■ Task objective
Go over the data and copy out each line with "computer" in it.

[Dataset entries]
*-*-*
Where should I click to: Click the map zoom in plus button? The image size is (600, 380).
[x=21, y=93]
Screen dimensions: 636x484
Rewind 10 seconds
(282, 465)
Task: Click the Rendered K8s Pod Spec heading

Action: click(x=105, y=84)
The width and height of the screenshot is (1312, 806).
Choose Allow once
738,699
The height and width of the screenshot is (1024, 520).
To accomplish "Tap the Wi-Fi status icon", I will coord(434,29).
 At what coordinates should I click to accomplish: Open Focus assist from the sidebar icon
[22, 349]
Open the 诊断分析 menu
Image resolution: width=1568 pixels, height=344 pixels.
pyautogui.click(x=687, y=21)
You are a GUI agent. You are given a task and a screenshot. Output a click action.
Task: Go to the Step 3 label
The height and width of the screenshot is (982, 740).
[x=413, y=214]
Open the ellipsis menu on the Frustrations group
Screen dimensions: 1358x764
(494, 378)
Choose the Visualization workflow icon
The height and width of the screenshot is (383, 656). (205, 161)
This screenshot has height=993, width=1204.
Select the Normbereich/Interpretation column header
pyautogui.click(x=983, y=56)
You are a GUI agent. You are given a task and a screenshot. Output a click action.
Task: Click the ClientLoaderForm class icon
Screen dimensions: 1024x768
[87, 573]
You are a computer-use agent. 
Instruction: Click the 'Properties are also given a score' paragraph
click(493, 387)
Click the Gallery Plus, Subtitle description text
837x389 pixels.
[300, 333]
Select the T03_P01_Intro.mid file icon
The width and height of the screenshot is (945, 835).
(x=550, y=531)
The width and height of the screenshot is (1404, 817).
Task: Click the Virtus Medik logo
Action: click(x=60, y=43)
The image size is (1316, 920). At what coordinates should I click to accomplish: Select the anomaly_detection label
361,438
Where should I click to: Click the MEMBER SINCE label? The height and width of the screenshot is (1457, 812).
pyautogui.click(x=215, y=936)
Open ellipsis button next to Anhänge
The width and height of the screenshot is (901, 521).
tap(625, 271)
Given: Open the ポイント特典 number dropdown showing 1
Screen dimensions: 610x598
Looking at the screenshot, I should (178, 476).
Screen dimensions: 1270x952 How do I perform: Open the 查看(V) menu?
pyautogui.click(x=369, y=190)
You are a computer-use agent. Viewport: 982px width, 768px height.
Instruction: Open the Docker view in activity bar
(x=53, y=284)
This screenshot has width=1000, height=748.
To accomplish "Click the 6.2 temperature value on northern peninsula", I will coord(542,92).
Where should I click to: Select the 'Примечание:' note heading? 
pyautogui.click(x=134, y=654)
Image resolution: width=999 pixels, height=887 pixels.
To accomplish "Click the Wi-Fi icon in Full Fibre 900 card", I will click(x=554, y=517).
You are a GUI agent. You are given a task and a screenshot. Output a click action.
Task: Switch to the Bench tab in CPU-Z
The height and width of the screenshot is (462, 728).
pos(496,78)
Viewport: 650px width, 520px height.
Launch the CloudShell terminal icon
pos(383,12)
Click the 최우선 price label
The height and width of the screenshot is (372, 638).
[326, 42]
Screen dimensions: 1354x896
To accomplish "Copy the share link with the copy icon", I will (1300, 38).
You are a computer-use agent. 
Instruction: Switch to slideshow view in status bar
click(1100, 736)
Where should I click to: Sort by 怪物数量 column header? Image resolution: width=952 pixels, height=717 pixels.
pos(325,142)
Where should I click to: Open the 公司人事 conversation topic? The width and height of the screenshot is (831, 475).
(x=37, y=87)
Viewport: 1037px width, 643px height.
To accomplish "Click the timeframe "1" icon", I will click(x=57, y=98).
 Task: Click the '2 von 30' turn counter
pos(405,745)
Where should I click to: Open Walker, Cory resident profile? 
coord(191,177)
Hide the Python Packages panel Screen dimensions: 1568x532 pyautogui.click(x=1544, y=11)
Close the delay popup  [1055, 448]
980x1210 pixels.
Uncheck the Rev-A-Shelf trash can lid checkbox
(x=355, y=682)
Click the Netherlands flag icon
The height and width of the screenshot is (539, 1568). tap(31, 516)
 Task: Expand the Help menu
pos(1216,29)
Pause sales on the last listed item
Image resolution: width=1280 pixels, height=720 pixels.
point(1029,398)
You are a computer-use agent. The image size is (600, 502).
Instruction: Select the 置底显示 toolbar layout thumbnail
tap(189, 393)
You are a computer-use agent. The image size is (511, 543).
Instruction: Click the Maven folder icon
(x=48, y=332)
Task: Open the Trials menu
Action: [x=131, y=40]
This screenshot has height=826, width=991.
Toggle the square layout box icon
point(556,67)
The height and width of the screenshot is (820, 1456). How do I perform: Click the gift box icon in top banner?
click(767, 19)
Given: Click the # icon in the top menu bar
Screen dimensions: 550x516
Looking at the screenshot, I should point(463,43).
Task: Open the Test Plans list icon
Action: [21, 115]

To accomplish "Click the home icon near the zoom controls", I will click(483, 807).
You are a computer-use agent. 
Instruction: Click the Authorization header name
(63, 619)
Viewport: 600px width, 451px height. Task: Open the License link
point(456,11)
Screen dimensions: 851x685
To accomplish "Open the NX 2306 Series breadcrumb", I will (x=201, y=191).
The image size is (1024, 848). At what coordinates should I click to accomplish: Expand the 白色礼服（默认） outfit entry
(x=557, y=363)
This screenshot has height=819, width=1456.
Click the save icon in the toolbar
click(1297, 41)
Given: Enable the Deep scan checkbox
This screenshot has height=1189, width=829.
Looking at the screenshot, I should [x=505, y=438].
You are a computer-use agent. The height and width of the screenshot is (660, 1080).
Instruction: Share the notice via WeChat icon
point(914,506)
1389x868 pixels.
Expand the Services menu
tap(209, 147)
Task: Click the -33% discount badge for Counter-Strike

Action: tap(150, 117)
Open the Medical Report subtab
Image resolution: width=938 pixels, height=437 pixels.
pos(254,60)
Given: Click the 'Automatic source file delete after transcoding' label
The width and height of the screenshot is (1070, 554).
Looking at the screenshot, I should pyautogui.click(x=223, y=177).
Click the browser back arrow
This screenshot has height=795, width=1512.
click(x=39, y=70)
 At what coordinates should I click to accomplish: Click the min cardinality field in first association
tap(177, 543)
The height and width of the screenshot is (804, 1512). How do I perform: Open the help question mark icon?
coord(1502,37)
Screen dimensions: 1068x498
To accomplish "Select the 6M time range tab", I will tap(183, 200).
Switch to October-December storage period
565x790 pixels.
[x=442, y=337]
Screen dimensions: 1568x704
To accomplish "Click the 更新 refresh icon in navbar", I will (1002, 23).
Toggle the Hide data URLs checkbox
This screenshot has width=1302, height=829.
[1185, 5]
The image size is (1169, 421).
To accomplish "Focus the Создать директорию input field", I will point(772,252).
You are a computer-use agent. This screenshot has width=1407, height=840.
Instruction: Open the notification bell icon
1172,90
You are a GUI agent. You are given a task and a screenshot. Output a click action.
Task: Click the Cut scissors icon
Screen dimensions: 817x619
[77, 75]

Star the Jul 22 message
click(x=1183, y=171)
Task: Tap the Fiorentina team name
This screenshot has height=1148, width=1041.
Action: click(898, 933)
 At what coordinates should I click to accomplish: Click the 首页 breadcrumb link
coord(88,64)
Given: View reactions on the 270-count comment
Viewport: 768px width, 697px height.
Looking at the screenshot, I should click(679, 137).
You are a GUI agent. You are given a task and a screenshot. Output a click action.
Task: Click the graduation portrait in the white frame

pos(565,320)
*-*-*
■ Expected answer
You are a computer-use agent. 
You are a computer-use agent. Viewport: 982px width, 768px height.
You are a computer-use agent. 
You are a computer-use agent. The image size is (600, 502).
You are a computer-use agent. The image size is (511, 543).
You are a computer-use agent. 
You are a computer-use agent. The height and width of the screenshot is (660, 1080).
You are a computer-use agent. This screenshot has width=1407, height=840.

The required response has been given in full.